Look down, look down. Look down and save your basement if you can.
That might be the tune sung by Larry Miller, owner of Regina’s SlabMaster Ltd. Through the company, Miller has been helping homeowners with concrete troubles for more than 30 years.
He says people can easily recognize when they might have foundation problems. “You’ll find doors and windows not closing properly because the house is settling. There may also be cracks in the walls, ceiling and floor.”
In the basement, homeowners should look for cracks in the wall – these can be either horizontal or vertical, which means different things. “Horizontal cracks in the wall mean you have ground pressure from water,” Miller explained. “Vertical cracks means the house is settling.”
With basements that are already finished, Miller says owners can look at the exterior of their homes. “Look at the parging, which is the mortar coat on the wall. If the corners of the house are level with the parging but the centre is in an inch or so, then you know you’re getting ground pressure. You can also tell if you have two cracks – one in each corner of the outside wall.”
Like most home problems, he says, these problems can be prevented. “In many cases, problems happen because water gets in due to the home not being landscaped properly. I recommend a good clay-based material underneath the topsoil and sod.”
After that, he says to make sure the ground around the house is sloped properly to ensure that runoff from rain and melting snow is being directed away from the home. The sloping should run 10 to 15 feet away from the house – homeowners also need to be sure they’re not just draining the water into a neighbour’s yard.
Miller isn’t a huge fan of weeping tile. “If water gets into the ground and starts creating pressure against walls, the weeping tile really won’t help until it gets to the bottom. It also won’t deal with all of the water, so there will still be problems.”

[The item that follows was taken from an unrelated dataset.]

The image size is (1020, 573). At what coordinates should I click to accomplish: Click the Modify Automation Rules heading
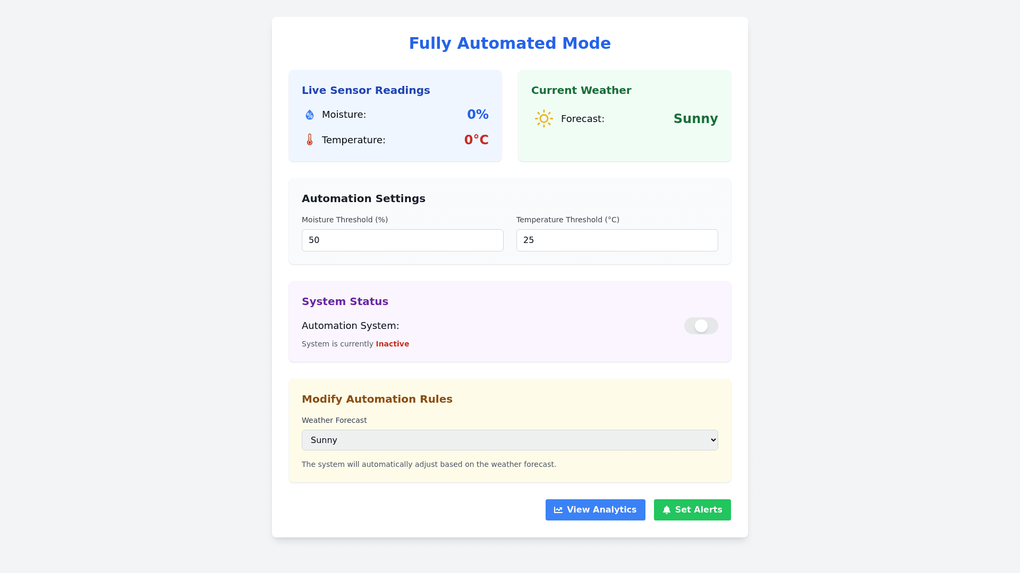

Clay-based material around the house and proper sloping, again are the answers. If water is pooling anywhere in the yard, it’s a sign that the home wasn’t properly landscaped.
By properly draining their yards, he notes homeowners can save themselves much money. “Foundation repairs can start at $6,000 to $7,000 and can be over $30,000 when you’re talking about lifting a house with a double-car garage. One wall alone can be over $12,000.”
Some repairs can be as drastic as building a new wall, at which point engineers should be involved, Miller said. “If you’re doing anything major, you want an engineer’s report because it will help if you ever decide to sell your house.”
While it may be more common in older homes because of time and wear, Miller has seen several newer homes where floors have had to be re-poured and walls rebuilt. “Many people move in and don’t think of the landscaping until they have a problem.”
Problems are commonly the result of extra moisture in the ground but he says they also can happen during dry years. “If the ground is too dry, the dirt around the house will turn to powder, which may also cause shifting and settling problems.
“About 80 to 85 per cent of what we do is mudjacking,” Miller reports of SlabMaster. This is the process where concrete that has sunk can be lifted to slope away from the foundation.
“Patios, driveways, garage and basement floors can be lifted this way. We also offer compaction grouting, which is inserting pipes under the footing or piles to lift it back into place,” said Millar.